*** Entries shown

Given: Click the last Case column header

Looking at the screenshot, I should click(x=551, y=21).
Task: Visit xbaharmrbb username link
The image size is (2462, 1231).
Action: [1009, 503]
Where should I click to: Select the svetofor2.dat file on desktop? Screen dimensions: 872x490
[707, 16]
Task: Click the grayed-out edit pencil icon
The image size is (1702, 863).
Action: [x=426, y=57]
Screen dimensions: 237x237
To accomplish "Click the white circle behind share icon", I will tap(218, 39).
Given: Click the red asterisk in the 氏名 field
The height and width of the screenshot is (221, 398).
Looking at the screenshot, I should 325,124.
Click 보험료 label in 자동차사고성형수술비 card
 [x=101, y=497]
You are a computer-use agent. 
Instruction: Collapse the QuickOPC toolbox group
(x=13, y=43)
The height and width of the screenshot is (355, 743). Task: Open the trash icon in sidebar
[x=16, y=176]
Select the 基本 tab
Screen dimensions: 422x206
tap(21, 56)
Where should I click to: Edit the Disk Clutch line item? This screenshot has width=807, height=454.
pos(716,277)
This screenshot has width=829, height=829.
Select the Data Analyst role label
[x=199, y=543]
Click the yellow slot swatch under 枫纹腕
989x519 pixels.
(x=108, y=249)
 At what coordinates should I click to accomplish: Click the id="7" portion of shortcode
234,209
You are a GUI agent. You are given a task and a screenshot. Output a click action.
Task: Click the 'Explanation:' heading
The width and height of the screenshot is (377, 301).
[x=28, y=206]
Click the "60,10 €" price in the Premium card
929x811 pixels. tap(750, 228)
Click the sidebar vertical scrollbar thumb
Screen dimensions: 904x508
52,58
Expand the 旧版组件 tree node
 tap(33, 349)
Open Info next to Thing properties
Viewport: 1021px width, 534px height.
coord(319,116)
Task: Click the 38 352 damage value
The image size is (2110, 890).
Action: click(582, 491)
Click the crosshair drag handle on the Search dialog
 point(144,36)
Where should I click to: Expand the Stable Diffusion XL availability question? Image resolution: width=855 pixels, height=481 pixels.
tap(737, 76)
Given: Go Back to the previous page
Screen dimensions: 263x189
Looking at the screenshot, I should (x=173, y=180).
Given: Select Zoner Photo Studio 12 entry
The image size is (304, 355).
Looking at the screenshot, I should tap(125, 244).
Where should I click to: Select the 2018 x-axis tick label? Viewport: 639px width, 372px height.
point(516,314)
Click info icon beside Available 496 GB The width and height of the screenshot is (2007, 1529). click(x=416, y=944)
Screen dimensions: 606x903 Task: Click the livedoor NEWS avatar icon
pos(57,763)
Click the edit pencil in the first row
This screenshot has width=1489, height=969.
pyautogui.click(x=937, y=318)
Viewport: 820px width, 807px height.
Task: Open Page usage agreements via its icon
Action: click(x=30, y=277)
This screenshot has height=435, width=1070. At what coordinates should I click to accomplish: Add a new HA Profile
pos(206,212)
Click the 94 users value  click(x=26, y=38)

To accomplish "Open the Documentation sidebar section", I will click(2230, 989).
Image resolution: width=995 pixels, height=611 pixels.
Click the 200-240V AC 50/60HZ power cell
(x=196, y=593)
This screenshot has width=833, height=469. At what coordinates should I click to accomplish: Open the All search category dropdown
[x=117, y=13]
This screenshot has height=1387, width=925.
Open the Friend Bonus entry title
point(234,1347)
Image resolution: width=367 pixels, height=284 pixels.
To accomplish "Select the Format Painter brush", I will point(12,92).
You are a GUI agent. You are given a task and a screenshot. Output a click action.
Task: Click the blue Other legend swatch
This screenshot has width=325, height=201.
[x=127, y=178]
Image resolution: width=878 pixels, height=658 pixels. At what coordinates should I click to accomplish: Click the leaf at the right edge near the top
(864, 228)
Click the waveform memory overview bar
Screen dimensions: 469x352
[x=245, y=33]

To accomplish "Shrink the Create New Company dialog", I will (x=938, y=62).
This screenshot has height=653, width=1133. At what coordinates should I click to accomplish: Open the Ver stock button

******

Change every "The image size is" in the material above to "Size:", and give the whole material again with nothing else altered.

Given: Click the last Case column header

Looking at the screenshot, I should click(x=551, y=21).
Task: Visit xbaharmrbb username link
Size: (2462, 1231).
Action: [1009, 503]
Where should I click to: Select the svetofor2.dat file on desktop? Screen dimensions: 872x490
[707, 16]
Task: Click the grayed-out edit pencil icon
Size: (1702, 863).
Action: [x=426, y=57]
Screen dimensions: 237x237
To accomplish "Click the white circle behind share icon", I will tap(218, 39).
Given: Click the red asterisk in the 氏名 field
The height and width of the screenshot is (221, 398).
Looking at the screenshot, I should 325,124.
Click 보험료 label in 자동차사고성형수술비 card
 [x=101, y=497]
You are a computer-use agent. 
Instruction: Collapse the QuickOPC toolbox group
(x=13, y=43)
The height and width of the screenshot is (355, 743). Task: Open the trash icon in sidebar
[x=16, y=176]
Select the 基本 tab
Screen dimensions: 422x206
tap(21, 56)
Where should I click to: Edit the Disk Clutch line item? This screenshot has width=807, height=454.
pos(716,277)
This screenshot has width=829, height=829.
Select the Data Analyst role label
[x=199, y=543]
Click the yellow slot swatch under 枫纹腕
989x519 pixels.
(x=108, y=249)
 At what coordinates should I click to accomplish: Click the id="7" portion of shortcode
234,209
You are a GUI agent. You are given a task and a screenshot. Output a click action.
Task: Click the 'Explanation:' heading
The width and height of the screenshot is (377, 301).
[x=28, y=206]
Click the "60,10 €" price in the Premium card
929x811 pixels. tap(750, 228)
Click the sidebar vertical scrollbar thumb
Screen dimensions: 904x508
52,58
Expand the 旧版组件 tree node
 tap(33, 349)
Open Info next to Thing properties
Viewport: 1021px width, 534px height.
coord(319,116)
Task: Click the 38 352 damage value
Size: (2110, 890).
Action: click(582, 491)
Click the crosshair drag handle on the Search dialog
 point(144,36)
Where should I click to: Expand the Stable Diffusion XL availability question? Image resolution: width=855 pixels, height=481 pixels.
tap(737, 76)
Given: Go Back to the previous page
Screen dimensions: 263x189
Looking at the screenshot, I should (x=173, y=180).
Given: Select Zoner Photo Studio 12 entry
Size: (304, 355).
Looking at the screenshot, I should tap(125, 244).
Where should I click to: Select the 2018 x-axis tick label? Viewport: 639px width, 372px height.
point(516,314)
Click info icon beside Available 496 GB The width and height of the screenshot is (2007, 1529). click(x=416, y=944)
Screen dimensions: 606x903 Task: Click the livedoor NEWS avatar icon
pos(57,763)
Click the edit pencil in the first row
This screenshot has width=1489, height=969.
pyautogui.click(x=937, y=318)
Viewport: 820px width, 807px height.
Task: Open Page usage agreements via its icon
Action: click(x=30, y=277)
This screenshot has height=435, width=1070. At what coordinates should I click to accomplish: Add a new HA Profile
pos(206,212)
Click the 94 users value  click(x=26, y=38)

To accomplish "Open the Documentation sidebar section", I will click(2230, 989).
Image resolution: width=995 pixels, height=611 pixels.
Click the 200-240V AC 50/60HZ power cell
(x=196, y=593)
This screenshot has width=833, height=469. At what coordinates should I click to accomplish: Open the All search category dropdown
[x=117, y=13]
This screenshot has height=1387, width=925.
Open the Friend Bonus entry title
point(234,1347)
Image resolution: width=367 pixels, height=284 pixels.
To accomplish "Select the Format Painter brush", I will point(12,92).
You are a GUI agent. You are given a task and a screenshot. Output a click action.
Task: Click the blue Other legend swatch
This screenshot has width=325, height=201.
[x=127, y=178]
Image resolution: width=878 pixels, height=658 pixels. At what coordinates should I click to accomplish: Click the leaf at the right edge near the top
(864, 228)
Click the waveform memory overview bar
Screen dimensions: 469x352
[x=245, y=33]

To accomplish "Shrink the Create New Company dialog", I will (x=938, y=62).
This screenshot has height=653, width=1133. At what coordinates should I click to accomplish: Open the Ver stock button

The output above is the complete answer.